Eu égard à ces deux difficultés, ce que la jurisprudence et l’arrêt du Conseil d’Etat du 9 juillet 2018 exigent au stade de la DUP est un exposé et une justification dans les grandes lignes des mesures ERC, le contrôle s’opérant sur la conception d’ensemble du projet (le considérant n° 34 in fine de l’arrêt du 9 juillet 2018 rappelant que les mesures ERC prévues pourront être précisées et complétées à l’occasion de l’examen des demandes d’autorisation au titre de la législation environnementale).
Il reste néanmoins que le maître d’ouvrage doit examiner et respecter le principe de prévention, au stade de l’étude d’impact et de la DUP, au regard de l’ensemble des éléments dont il dispose, ou des éléments dont il est censé disposer, en fonction de l’état d’avancement du projet.
Les étapes du contrôle juridictionnel de la légalité de l’utilité publique d’un projet :
Au final, au-delà des questions de légalité externe (compétence, procédure et forme, dont le contenu adapté et suffisant de l’étude d’impact), le contrôle de la légalité interne de l’utilité publique d’un projet s’articule selon les étapes suivantes :
- Le contrôle du principe de prévention,
- Le contrôle du principe de précaution (plus rarement en jeu) :
Article L. 110-1 II. 1° du code de l’environnement : Le principe de précaution, selon lequel l’absence de certitudes, compte tenu des connaissances scientifiques et techniques du moment, ne doit pas retarder l’adoption de mesures effectives et proportionnées visant à prévenir un risque de dommages graves et irréversibles à l’environnement à un coût économiquement acceptable.

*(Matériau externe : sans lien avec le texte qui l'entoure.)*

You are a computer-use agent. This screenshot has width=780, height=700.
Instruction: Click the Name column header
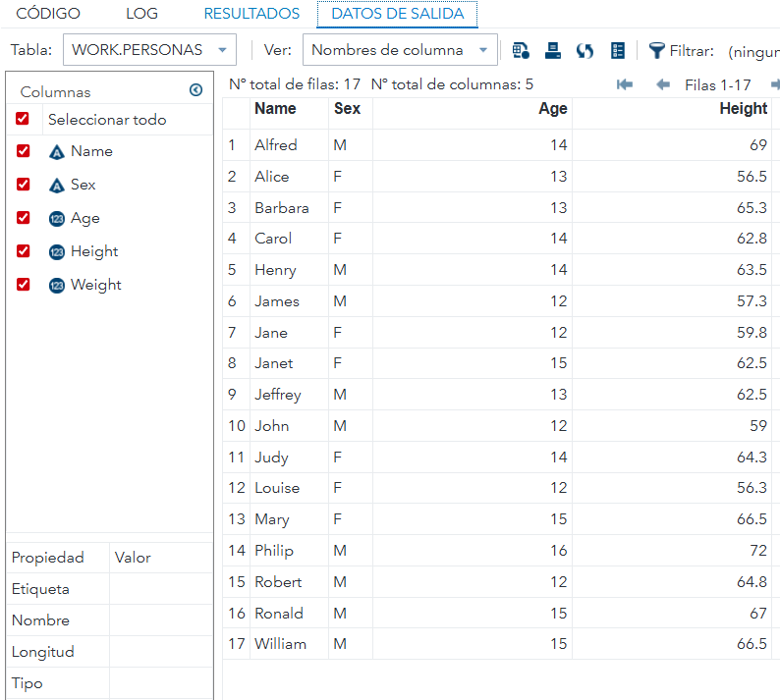pos(275,109)
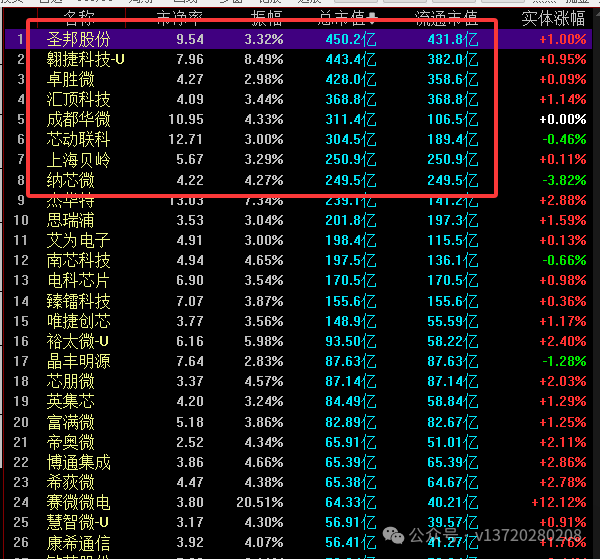
Task: Sort by the 流通市值 column header
Action: click(x=447, y=18)
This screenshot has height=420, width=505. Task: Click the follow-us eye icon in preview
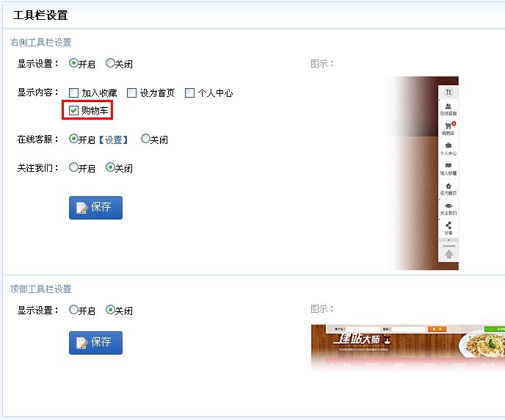coord(448,206)
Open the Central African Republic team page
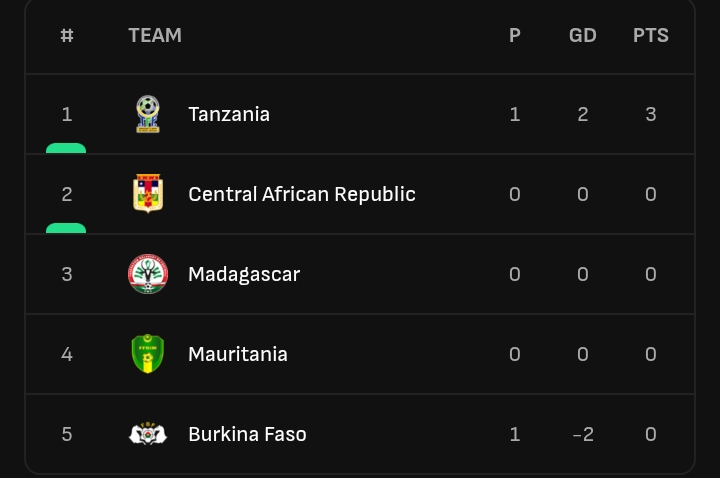The height and width of the screenshot is (478, 720). click(x=302, y=194)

- Et l’examen du bilan coûts / avantages, dont le principe est le suivant : une opération ne peut être légalement déclarée d’utilité publique que si les atteintes à la propriété privée, le coût financier, les inconvénients d’ordre social, la mise en cause de la protection et de la valorisation de l’environnement, et l’atteinte éventuelle à d’autres intérêts publics qu’elle comporte ne sont pas excessifs eu égard à l’intérêt qu’elle présente.
L’un des apports de l’arrêt du Conseil d’Etat du 9 juillet 2018 est de rappeler que le contrôle du respect du principe de prévention s’effectue préalablement à l’examen du bilan coûts / avantages, et indépendamment de celui-ci, alors que ce bilan comporte déjà un volet protection de l’environnement.